Referenced in: none

Automatically associated channels: Kir2.1 , Slo1

Title: Receptor stimulation causes slow inhibition of IRK1 inwardly rectifying K+ channels by direct protein kinase A-mediated phosphorylation.

Authors: E Wischmeyer, A Karschin

Journal, date & volume: Proc. Natl. Acad. Sci. U.S.A., 1996 Jun 11 , 93, 5819-23

PubMed link: http://www.ncbi.nlm.nih.gov/pubmed/8650176

Abstract
Strongly rectifying IRK-type inwardly rectifying K+ channels are involved in the control of neuronal excitability in the mammalian brain.
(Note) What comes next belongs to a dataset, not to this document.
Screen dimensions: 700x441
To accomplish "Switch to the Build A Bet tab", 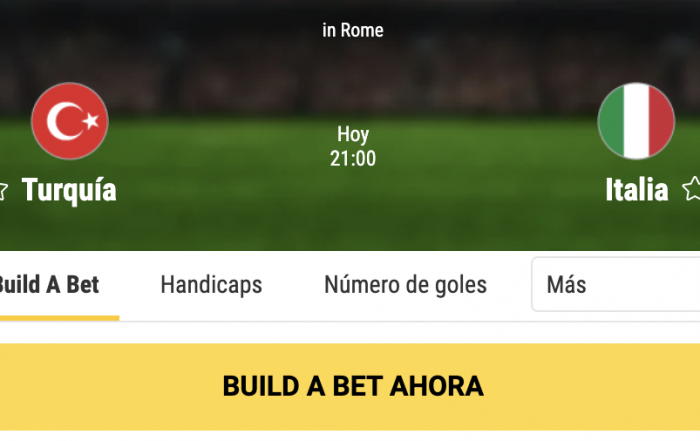I will 48,285.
Whole-cell patch-clamp experiments show that cloned rat IRK1 (Kir 2.1) channels, when heterologously expressed in mammalian COS-7 cells, are inhibited following the activation of coexpressed serotonin (5-hydroxytryptamine) type 1A receptors by receptor agonists. Inhibition is mimicked by internal perfusion with GTP[gamma-S] and elevation of internal cAMP concentrations. Addition of the catalytic subunits of protein kinase A (PKA) to the internal recording solution causes complete inhibition of wild-type IRK1 channels, but not of mutant IRK1(S425N) channels in which a C-terminal PKA phosphorylation site has been removed. Our data suggest that in the nervous system serotonin may negatively control IRK1 channel activity by direct PKA-mediated phosphorylation.